Collected data entries:
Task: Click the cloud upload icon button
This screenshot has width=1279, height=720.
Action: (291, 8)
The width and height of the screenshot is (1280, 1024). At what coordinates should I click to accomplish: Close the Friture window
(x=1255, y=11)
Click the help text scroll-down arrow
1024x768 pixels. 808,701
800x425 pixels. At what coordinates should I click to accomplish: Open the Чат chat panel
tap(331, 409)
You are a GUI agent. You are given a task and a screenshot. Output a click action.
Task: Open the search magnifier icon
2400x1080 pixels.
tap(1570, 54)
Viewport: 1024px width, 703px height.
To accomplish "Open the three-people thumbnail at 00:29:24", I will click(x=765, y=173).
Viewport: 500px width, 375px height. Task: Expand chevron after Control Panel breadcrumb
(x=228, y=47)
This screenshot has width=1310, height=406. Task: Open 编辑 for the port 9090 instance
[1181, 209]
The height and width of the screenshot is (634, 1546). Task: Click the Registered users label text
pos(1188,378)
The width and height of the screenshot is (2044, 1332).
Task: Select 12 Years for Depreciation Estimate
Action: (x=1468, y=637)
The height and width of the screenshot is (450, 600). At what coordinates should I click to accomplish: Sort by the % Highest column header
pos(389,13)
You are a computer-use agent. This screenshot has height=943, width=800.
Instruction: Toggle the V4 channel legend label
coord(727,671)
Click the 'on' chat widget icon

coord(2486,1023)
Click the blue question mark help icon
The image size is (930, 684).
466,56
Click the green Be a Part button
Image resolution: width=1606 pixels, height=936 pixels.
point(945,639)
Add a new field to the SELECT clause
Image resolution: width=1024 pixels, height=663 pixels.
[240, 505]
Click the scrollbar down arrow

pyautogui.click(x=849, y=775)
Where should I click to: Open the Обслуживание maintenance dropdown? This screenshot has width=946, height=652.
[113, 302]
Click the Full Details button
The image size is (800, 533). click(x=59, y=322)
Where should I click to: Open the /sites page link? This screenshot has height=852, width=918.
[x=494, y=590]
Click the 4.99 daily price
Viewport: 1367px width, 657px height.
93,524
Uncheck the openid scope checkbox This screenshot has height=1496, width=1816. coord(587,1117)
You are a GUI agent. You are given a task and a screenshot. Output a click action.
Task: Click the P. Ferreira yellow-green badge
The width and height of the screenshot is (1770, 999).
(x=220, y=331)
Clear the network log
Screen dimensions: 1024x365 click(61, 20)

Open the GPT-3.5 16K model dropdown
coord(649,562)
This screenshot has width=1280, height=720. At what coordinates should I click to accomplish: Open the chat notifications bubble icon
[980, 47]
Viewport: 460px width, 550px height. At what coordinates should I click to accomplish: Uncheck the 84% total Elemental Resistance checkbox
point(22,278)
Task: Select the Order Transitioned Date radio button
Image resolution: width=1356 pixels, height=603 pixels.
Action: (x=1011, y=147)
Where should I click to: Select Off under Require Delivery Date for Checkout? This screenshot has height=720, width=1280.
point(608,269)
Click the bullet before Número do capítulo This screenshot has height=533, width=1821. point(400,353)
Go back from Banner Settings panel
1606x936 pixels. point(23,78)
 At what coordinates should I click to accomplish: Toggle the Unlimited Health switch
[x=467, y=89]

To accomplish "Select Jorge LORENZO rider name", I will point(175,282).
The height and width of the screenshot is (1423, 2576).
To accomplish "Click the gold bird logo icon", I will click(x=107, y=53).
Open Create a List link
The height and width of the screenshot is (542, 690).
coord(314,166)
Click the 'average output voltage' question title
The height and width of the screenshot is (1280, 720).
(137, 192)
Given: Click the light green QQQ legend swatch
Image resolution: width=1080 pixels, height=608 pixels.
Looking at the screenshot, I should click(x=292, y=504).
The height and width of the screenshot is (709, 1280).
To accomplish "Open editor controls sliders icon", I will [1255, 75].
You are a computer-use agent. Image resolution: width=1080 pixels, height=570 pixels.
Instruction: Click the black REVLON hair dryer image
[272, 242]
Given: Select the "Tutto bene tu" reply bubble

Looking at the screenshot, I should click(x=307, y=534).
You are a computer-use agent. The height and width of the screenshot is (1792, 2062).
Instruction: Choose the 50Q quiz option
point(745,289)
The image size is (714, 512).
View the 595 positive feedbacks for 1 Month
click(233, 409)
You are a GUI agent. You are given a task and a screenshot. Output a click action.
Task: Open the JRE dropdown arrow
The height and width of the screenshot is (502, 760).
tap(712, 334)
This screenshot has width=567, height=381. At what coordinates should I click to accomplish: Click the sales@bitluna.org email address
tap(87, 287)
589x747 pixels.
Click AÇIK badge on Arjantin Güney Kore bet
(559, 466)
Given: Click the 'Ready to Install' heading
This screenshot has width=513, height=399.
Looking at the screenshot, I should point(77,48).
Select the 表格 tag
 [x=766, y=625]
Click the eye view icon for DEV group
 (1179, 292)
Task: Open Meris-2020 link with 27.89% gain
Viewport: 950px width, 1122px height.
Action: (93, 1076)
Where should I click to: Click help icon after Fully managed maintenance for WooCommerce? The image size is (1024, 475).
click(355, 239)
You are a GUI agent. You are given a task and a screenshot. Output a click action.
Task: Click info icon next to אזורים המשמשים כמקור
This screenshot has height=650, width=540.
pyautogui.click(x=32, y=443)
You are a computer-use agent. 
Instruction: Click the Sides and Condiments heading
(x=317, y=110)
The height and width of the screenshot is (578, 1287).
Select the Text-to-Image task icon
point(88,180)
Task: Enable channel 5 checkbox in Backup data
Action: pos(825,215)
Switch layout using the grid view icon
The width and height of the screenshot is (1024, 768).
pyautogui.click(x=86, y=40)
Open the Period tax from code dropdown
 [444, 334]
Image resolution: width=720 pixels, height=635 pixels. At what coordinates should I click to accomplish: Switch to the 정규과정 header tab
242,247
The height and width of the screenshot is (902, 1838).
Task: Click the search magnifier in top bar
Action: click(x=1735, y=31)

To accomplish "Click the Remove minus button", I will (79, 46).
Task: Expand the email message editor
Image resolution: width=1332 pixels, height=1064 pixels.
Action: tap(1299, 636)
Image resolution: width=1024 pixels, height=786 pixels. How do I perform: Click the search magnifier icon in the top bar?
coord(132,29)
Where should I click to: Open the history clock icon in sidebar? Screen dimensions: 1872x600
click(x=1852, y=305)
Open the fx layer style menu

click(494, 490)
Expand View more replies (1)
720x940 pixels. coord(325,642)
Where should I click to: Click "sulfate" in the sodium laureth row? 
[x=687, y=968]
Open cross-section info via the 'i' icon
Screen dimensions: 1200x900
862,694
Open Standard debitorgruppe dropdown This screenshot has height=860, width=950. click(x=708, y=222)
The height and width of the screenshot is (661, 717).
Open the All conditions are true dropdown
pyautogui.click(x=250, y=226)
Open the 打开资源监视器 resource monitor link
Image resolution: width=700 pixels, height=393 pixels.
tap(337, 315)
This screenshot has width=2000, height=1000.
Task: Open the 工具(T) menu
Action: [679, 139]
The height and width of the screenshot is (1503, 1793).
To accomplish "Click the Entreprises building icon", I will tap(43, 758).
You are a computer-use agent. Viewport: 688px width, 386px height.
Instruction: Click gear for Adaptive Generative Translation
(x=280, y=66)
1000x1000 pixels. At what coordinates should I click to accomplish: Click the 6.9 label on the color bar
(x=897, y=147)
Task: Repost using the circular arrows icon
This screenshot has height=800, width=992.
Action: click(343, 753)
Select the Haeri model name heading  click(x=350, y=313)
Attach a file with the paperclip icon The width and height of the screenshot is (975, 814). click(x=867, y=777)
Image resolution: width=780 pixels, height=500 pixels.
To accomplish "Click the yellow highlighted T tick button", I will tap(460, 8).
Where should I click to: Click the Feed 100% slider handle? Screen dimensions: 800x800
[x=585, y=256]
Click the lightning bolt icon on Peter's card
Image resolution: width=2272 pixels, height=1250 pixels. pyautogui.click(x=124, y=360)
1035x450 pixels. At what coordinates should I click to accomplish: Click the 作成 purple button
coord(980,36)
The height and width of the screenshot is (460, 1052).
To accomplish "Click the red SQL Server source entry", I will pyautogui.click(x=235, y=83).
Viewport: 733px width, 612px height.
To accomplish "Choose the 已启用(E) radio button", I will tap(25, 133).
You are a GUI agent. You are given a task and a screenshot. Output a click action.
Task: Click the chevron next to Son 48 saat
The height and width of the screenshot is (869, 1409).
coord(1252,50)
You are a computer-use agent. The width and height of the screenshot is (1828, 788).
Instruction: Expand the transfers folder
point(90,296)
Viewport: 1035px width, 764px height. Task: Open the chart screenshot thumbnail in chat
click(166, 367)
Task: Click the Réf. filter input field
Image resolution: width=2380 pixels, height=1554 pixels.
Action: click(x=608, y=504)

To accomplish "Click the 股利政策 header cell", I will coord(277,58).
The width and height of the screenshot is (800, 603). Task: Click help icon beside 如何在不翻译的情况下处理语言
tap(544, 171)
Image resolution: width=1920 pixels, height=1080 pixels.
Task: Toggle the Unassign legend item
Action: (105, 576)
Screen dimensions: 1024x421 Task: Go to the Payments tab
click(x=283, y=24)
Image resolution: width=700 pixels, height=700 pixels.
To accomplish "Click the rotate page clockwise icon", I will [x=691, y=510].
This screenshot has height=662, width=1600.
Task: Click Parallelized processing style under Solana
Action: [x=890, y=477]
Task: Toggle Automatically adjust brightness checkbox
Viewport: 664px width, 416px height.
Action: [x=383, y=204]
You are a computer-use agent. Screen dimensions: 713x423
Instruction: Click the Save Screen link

▶ [PROMPT] For every line in the entries above that contains "using", add one to a count, and give that number by itself.

▶ [FINISHED EXERCISE] 2